— DATASET EXTRACT —
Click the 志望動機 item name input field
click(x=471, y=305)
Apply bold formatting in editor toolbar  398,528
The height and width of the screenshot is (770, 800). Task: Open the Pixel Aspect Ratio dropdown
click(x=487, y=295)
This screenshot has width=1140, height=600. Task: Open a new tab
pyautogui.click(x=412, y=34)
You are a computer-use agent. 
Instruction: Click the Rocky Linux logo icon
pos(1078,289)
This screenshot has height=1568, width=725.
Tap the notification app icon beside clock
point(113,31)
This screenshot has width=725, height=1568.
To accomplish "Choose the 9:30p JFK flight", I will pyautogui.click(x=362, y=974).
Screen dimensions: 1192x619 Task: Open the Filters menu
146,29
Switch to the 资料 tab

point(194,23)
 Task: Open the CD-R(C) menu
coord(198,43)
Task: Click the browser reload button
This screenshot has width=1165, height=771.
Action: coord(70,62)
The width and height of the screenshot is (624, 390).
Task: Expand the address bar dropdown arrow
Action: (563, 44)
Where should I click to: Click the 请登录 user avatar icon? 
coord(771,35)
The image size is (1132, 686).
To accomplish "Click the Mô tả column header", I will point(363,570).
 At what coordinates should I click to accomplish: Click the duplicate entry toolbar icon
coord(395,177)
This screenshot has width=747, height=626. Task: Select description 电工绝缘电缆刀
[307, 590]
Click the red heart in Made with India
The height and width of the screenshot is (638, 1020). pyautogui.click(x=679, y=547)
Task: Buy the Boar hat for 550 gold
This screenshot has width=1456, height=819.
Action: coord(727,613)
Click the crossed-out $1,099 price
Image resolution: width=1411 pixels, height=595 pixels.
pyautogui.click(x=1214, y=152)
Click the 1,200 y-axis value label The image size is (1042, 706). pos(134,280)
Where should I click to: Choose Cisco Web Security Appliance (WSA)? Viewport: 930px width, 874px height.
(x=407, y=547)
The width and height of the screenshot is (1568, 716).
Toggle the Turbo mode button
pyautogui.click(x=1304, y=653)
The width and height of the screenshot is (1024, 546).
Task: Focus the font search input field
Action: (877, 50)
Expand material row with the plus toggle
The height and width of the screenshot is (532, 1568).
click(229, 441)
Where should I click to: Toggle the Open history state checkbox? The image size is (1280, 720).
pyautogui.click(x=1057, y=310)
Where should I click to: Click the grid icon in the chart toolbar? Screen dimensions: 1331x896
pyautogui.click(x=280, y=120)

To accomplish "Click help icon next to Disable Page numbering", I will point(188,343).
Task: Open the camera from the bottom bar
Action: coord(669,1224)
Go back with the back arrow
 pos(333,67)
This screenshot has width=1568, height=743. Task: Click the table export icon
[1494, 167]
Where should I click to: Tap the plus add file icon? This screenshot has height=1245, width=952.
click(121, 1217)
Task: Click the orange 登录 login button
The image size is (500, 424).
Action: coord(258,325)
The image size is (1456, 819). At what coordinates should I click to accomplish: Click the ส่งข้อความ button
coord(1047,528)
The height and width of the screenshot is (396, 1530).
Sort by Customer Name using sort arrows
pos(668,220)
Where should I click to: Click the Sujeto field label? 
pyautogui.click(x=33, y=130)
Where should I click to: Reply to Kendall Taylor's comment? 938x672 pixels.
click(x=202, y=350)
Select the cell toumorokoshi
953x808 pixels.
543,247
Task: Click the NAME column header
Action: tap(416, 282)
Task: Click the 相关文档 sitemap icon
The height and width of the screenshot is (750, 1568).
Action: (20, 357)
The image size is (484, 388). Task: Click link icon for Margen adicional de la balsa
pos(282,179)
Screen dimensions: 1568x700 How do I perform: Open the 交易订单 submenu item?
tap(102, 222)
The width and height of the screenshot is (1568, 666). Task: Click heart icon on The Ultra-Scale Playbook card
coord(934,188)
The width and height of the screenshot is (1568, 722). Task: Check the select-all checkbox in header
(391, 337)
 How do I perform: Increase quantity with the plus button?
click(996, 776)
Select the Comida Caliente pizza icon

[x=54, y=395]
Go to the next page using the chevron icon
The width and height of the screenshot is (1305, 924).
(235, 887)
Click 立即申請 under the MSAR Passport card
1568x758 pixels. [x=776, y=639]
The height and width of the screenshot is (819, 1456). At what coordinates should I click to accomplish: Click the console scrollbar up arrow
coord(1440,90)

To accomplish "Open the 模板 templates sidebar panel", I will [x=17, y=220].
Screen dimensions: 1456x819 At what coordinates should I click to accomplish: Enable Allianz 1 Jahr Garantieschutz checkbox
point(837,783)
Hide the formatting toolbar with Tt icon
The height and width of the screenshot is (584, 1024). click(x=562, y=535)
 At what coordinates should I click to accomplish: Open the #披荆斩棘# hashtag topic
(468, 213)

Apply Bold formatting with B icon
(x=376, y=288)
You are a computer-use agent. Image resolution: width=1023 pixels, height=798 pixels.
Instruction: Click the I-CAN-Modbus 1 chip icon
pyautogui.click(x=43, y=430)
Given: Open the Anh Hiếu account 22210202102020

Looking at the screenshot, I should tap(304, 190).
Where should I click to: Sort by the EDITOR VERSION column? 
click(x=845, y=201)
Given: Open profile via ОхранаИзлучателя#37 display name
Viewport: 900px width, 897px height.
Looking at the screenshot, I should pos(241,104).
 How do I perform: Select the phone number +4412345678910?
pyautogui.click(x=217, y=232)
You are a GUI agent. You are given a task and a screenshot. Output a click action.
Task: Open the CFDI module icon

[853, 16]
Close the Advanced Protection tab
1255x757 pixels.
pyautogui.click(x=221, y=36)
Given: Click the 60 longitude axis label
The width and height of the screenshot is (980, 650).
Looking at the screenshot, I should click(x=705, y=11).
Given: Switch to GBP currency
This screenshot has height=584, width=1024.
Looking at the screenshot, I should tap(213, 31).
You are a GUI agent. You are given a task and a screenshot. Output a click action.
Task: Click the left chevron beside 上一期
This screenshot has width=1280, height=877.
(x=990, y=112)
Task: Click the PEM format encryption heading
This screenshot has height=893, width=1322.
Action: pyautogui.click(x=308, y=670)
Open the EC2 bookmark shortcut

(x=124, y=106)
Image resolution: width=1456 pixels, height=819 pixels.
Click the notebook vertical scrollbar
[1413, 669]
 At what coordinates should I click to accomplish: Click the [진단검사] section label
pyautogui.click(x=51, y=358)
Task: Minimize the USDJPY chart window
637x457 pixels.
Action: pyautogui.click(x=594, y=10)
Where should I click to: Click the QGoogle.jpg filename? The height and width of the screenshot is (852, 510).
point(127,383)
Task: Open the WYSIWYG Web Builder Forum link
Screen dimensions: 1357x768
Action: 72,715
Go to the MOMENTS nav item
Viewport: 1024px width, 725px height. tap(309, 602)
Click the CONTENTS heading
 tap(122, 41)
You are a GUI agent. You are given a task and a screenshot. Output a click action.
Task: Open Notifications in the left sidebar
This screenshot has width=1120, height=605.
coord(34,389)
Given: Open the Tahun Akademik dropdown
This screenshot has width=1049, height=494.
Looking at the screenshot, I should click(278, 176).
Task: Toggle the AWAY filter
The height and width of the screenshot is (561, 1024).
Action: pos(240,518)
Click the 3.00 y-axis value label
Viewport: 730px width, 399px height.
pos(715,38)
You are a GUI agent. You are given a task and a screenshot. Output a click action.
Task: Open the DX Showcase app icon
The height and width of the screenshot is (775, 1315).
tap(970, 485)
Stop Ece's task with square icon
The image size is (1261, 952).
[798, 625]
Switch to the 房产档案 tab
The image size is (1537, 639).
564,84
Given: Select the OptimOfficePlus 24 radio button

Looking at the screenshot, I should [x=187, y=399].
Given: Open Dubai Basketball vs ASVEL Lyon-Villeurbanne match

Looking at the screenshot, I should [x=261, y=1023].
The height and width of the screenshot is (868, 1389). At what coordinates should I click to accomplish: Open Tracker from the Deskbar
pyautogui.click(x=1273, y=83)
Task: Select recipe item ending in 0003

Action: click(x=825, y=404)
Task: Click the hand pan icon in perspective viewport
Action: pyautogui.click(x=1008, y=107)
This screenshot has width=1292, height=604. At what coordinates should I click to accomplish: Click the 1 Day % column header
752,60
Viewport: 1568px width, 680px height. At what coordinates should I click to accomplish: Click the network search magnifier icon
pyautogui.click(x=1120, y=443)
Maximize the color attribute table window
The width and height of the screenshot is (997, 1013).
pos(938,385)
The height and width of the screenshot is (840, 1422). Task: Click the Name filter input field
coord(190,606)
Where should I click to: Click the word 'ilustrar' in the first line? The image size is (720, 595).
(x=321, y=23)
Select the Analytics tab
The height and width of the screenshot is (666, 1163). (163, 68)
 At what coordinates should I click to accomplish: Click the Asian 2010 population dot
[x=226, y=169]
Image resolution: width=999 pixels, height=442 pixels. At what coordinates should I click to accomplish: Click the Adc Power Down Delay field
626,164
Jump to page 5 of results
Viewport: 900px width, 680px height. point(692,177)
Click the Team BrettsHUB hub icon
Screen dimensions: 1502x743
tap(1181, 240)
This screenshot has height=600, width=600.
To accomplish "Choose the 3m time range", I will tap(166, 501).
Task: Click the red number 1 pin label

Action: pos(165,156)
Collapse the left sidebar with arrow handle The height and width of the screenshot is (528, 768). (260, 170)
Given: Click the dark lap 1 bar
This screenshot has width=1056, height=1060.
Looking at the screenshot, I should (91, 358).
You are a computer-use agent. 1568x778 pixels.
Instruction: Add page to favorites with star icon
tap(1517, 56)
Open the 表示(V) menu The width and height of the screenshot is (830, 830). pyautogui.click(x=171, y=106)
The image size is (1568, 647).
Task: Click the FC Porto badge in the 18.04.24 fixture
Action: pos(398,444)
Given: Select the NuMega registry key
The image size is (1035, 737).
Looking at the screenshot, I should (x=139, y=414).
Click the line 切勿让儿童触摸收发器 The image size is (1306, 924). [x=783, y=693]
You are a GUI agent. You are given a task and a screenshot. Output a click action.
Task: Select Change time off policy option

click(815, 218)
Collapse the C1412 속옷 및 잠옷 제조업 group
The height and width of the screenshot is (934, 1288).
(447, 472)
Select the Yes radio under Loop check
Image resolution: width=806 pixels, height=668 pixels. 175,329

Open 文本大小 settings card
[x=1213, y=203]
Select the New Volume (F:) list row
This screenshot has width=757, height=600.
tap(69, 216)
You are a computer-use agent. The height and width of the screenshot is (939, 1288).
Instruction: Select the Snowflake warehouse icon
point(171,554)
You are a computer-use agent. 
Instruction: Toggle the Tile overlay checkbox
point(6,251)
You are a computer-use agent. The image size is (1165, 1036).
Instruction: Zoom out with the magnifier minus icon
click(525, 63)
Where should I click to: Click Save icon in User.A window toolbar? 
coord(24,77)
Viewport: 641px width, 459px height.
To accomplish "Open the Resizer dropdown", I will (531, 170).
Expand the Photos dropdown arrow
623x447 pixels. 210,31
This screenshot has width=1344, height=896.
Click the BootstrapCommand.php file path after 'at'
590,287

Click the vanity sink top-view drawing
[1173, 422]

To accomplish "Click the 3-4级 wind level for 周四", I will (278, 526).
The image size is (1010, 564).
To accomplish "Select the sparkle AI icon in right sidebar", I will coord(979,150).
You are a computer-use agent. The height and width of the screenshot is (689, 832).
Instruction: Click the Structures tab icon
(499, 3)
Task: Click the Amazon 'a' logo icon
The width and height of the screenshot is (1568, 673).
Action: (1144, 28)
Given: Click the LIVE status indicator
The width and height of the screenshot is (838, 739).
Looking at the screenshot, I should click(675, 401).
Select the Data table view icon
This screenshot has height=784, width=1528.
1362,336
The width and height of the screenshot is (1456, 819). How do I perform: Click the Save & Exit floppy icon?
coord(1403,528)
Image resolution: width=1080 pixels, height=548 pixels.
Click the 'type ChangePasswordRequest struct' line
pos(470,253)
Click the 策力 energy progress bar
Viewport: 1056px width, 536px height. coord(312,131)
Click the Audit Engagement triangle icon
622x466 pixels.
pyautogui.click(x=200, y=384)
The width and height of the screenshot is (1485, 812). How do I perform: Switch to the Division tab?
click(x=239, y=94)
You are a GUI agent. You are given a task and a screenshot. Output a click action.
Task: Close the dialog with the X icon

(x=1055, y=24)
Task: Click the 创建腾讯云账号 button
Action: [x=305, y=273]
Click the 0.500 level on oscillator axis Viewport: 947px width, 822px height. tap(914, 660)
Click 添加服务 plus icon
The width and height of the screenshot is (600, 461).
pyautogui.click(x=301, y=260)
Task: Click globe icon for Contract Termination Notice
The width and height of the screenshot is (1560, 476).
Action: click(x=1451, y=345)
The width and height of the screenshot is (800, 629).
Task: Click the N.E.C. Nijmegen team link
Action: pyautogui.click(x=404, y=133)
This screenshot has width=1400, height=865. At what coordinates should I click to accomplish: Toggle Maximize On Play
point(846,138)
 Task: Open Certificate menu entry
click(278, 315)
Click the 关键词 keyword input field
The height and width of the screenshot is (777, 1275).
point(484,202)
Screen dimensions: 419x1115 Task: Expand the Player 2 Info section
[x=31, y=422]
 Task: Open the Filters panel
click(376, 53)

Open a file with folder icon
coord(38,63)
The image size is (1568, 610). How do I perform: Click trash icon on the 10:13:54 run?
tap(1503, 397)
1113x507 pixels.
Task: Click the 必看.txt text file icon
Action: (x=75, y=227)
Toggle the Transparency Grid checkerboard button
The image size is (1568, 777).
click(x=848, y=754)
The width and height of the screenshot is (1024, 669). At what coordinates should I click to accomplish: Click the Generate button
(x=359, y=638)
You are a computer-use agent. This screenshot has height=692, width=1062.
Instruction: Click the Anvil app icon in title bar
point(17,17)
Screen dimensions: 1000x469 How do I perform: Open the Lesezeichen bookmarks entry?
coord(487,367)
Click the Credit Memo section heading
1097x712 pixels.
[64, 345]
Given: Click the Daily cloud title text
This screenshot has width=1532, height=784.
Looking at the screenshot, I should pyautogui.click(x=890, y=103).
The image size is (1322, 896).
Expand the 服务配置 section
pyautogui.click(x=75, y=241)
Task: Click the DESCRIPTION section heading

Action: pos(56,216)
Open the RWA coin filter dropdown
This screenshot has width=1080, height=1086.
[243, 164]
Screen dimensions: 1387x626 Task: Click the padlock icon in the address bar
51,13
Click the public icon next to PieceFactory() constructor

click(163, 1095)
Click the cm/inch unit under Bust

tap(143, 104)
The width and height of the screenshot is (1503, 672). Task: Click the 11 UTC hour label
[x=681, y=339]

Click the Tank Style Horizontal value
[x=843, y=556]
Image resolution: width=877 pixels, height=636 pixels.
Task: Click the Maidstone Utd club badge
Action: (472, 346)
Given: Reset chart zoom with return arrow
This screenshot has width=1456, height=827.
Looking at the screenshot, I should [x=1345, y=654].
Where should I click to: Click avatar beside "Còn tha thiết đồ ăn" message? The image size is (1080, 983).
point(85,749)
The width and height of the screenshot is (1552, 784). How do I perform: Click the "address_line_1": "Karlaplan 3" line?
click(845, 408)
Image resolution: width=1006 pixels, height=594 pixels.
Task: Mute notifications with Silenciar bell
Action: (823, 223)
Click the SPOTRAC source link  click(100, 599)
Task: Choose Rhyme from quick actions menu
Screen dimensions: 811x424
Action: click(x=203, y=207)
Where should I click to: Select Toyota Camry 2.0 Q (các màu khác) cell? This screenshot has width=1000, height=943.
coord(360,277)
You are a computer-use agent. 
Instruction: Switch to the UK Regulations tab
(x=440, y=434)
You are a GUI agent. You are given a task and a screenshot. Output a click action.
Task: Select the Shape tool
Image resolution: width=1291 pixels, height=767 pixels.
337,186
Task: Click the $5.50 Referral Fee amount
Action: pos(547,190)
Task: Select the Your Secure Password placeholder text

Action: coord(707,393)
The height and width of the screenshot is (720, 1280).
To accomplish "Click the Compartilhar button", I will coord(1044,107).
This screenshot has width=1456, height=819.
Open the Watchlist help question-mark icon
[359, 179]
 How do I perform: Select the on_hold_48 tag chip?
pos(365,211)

— WRITTEN PROBLEM —
Update the entries from the line that contains "The image size is (1456, 819)." through the line that contains "Action: tap(416, 282)" by changing "Where should I click to" to "Where do I click to", and return those lines with everything else unchanged.

— WORKED SOLUTION —
The image size is (1456, 819). At what coordinates should I click to accomplish: Click the ส่งข้อความ button
coord(1047,528)
The height and width of the screenshot is (396, 1530).
Sort by Customer Name using sort arrows
pos(668,220)
Where do I click to: Click the Sujeto field label? 
pyautogui.click(x=33, y=130)
Where do I click to: Reply to Kendall Taylor's comment? 938x672 pixels.
click(x=202, y=350)
Select the cell toumorokoshi
953x808 pixels.
543,247
Task: Click the NAME column header
Action: tap(416, 282)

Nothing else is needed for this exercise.